Notice that the variance of the adjusted least squares is greater than the unadjusted estimator whenever

\[\| \beta \|_2^2 \le \frac{d}{n - 2- d}.\]

If \(d\) stays fixed as \(n \to \infty,\) then \(\frac{d}{n - 2- d} \to 0\), so the variance of the adjusted estimator will always have asymptotic variance less than or equal to the unadjusted estimator, consistent with the observations of Lin (2013), and strictly less if \(\liminf_{n \to \infty} \|\beta\|_2 > 0\). However, in finite samples, it can have larger variance, especially if \(\|\beta\|_2\) is small. The model with additional regression adjustment for interaction terms \(XW\) would have \(d\) more covariates, so that the variance would be \((1 - (2d + 2)/n)^{-1}\).

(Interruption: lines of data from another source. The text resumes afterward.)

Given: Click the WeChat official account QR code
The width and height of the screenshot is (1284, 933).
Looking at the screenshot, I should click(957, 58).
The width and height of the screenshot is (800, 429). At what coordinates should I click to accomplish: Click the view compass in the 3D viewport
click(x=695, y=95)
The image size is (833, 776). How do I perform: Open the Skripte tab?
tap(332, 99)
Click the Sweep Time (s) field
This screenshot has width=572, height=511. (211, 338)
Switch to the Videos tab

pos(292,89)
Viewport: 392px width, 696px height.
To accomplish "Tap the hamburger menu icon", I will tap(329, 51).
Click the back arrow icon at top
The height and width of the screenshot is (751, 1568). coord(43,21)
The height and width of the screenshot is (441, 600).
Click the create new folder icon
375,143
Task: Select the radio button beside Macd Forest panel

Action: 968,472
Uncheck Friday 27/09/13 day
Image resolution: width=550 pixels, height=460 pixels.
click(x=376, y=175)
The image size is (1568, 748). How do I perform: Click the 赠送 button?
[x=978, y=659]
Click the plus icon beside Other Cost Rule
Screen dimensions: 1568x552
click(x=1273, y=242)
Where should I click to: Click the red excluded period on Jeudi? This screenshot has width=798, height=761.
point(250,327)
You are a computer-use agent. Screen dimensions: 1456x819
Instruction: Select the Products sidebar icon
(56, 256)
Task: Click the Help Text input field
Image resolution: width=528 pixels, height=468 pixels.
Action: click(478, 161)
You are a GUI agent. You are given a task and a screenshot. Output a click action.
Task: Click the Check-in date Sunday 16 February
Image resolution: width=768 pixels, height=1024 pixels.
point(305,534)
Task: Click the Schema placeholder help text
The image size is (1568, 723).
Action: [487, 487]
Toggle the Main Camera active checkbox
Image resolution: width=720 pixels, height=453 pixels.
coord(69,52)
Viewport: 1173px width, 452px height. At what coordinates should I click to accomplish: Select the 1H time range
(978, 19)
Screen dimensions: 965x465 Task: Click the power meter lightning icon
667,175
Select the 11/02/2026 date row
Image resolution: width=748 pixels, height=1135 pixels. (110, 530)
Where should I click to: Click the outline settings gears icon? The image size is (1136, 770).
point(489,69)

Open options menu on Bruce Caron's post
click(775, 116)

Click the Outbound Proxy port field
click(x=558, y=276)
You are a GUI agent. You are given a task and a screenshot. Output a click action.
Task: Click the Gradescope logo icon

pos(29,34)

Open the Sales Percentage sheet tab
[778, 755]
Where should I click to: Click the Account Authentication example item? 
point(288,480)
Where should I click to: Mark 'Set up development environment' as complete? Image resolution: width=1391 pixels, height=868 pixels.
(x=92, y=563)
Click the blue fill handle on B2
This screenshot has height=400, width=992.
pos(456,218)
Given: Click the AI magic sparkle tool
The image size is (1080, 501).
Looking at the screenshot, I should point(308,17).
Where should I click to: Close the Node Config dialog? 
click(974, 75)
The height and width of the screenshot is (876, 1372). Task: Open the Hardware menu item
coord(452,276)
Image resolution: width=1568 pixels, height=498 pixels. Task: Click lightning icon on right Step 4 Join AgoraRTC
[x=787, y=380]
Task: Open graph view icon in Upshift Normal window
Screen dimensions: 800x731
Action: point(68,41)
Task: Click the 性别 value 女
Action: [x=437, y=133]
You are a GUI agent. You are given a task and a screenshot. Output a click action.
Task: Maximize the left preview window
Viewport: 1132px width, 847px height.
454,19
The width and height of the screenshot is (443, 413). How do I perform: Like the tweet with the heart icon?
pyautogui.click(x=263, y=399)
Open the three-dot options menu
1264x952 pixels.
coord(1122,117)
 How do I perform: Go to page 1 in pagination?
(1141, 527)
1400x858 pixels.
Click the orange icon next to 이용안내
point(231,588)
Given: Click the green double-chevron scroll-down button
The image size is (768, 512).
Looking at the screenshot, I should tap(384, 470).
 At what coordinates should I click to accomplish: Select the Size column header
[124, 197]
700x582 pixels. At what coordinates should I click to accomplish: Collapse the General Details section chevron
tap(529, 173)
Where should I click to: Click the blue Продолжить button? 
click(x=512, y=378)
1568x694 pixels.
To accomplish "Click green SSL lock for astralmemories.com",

  1. D. A. Freedman. On regression adjustments to experimental data. Advances in Applied Math- ematics, 40(2):180–193, 2008, Online here.
  2. L. Haff. An identity for the wishart distribution with applications. Journal of Multivariate Analysis, 9(4):531–544, 1979, Online here.
  3. W. Lin. Agnostic notes on regression adjustments to experimental data: Reexamining Freedman’s critique. Annals of Applied Statistics, 7(1):295–318, 2013, Online here.